» **Problem**
Starting with the line that contains "Go to the previous day's sales" and ending with the final line of the data below, print those lines exactly and nothing else.

Saved data entries:

━━━━━━━━━━

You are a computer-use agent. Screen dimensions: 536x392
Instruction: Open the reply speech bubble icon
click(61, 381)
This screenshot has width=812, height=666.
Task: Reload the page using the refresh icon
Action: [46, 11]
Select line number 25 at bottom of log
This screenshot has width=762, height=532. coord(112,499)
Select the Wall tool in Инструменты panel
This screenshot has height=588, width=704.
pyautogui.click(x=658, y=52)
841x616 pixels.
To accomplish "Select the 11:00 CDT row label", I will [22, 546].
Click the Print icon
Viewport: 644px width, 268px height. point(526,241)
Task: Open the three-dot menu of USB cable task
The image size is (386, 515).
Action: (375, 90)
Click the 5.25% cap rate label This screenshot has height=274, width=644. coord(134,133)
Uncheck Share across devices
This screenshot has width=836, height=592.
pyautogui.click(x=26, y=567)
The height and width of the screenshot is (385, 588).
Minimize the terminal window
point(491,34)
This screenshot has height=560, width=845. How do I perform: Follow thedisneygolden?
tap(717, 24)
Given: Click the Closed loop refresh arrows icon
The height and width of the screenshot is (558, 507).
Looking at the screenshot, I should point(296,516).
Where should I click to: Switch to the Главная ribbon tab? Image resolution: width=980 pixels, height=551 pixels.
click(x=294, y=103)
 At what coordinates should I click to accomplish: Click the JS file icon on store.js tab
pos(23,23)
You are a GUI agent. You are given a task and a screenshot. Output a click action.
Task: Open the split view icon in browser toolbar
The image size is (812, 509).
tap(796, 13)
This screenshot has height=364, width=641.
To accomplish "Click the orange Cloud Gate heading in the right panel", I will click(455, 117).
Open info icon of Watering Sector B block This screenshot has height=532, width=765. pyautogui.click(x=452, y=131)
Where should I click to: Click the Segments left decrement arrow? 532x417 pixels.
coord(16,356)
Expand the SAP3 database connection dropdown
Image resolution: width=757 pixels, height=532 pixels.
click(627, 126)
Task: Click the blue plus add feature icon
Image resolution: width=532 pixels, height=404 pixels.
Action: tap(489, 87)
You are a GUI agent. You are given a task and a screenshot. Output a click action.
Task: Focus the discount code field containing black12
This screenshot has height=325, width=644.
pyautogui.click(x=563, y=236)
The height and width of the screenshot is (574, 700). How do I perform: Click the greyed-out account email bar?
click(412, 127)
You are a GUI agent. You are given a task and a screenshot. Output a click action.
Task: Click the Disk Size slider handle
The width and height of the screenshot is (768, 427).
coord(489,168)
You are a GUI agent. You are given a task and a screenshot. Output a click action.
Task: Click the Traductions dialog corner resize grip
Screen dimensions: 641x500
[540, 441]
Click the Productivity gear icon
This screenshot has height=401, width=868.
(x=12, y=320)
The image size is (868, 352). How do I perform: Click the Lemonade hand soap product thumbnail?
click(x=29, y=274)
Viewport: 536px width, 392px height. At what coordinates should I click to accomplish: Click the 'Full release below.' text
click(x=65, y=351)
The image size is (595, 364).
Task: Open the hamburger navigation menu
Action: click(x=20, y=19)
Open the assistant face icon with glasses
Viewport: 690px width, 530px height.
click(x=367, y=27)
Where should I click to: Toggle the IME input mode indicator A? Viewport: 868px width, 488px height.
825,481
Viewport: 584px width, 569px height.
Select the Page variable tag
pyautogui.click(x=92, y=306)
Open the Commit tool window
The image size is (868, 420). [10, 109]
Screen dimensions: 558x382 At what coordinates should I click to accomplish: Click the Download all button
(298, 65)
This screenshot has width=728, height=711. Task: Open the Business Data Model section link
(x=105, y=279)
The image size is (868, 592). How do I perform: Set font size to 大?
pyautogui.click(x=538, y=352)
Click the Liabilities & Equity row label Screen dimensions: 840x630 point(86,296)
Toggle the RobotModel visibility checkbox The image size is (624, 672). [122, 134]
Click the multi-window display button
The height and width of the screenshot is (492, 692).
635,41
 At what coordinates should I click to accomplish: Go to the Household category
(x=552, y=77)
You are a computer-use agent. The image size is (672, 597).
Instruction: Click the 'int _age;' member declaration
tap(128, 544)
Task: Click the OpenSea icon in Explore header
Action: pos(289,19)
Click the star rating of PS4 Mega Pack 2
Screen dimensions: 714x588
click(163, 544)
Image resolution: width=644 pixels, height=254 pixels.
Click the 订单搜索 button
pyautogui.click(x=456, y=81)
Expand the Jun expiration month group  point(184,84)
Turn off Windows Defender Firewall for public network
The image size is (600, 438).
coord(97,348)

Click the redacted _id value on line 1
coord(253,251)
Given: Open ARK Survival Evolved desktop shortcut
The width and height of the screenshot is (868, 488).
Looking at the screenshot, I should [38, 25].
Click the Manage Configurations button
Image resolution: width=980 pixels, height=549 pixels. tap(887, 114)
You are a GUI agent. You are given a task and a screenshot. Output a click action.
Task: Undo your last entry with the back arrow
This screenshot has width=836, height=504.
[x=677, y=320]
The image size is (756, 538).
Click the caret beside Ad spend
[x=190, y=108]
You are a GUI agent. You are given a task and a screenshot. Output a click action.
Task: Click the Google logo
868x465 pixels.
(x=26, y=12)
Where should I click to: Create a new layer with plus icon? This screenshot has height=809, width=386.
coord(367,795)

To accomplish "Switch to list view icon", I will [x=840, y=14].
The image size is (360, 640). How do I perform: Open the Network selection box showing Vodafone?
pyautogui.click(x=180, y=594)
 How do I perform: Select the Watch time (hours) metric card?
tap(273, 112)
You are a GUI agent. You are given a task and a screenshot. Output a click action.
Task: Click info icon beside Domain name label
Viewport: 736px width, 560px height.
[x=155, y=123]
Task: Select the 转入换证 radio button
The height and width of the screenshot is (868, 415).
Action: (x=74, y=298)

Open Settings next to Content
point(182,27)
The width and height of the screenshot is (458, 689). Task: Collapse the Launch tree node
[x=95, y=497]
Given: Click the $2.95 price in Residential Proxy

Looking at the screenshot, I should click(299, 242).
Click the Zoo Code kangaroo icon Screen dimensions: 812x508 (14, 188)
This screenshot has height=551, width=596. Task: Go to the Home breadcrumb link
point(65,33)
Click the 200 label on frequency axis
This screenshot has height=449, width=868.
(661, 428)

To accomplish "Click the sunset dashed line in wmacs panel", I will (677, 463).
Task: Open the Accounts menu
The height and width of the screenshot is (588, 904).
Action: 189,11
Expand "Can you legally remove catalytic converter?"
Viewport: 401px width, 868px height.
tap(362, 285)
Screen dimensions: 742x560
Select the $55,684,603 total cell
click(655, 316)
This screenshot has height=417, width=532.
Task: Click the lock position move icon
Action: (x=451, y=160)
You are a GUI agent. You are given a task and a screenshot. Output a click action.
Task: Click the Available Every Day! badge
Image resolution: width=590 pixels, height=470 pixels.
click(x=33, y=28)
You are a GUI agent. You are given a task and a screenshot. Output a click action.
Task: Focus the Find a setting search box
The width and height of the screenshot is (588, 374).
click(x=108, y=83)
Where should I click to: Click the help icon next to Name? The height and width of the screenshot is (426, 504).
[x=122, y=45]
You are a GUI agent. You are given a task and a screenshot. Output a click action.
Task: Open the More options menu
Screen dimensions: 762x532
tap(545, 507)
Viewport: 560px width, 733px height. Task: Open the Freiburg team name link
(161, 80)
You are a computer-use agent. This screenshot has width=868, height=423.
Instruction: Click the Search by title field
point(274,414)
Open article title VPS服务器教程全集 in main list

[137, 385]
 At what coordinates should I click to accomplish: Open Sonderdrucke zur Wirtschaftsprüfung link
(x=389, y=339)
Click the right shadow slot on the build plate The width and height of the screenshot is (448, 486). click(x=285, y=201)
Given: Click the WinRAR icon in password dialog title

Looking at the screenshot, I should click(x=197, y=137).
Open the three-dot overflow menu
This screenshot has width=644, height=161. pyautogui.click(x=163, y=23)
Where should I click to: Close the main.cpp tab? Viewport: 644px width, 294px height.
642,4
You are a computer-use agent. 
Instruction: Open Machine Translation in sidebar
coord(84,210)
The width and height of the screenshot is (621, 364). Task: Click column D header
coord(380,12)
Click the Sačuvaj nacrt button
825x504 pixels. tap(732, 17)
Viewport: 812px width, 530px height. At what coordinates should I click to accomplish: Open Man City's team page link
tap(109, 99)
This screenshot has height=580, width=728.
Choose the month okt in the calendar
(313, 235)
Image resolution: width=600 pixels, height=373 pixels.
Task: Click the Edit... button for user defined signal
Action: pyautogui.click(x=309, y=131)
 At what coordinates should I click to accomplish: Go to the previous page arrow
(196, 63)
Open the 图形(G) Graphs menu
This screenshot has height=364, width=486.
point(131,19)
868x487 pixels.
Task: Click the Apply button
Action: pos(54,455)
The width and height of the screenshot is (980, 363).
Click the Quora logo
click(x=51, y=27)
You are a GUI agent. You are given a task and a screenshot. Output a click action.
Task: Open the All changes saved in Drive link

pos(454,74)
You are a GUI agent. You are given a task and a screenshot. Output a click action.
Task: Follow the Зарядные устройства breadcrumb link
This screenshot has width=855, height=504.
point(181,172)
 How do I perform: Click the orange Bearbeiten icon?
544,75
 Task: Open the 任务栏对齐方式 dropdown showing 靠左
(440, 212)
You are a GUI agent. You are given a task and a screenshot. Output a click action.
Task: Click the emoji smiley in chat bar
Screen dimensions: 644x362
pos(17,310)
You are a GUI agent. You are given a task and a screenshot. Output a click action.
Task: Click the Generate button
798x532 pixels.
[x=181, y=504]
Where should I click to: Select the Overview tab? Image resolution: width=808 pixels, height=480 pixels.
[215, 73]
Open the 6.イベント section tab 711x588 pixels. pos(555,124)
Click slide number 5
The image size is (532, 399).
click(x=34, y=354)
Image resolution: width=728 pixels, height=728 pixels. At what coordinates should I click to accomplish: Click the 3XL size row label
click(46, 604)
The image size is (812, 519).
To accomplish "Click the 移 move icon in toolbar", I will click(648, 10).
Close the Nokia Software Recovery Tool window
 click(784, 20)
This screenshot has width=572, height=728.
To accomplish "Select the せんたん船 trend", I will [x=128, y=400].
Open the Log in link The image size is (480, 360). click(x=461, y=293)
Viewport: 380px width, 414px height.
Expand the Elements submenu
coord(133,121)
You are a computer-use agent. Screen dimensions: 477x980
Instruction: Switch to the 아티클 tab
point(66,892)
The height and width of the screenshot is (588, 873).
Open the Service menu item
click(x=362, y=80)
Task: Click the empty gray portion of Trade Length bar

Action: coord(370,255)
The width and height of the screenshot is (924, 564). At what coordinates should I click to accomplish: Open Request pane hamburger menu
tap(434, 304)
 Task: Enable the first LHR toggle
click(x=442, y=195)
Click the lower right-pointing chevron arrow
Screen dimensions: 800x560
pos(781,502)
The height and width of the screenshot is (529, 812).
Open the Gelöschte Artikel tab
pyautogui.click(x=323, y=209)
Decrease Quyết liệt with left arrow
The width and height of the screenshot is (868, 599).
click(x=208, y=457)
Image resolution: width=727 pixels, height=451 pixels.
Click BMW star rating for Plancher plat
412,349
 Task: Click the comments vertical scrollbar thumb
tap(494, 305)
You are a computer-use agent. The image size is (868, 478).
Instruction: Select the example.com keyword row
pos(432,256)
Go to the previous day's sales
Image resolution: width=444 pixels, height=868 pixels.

━━━━━━━━━━

» **Your solution**
Go to the previous day's sales
Image resolution: width=444 pixels, height=868 pixels.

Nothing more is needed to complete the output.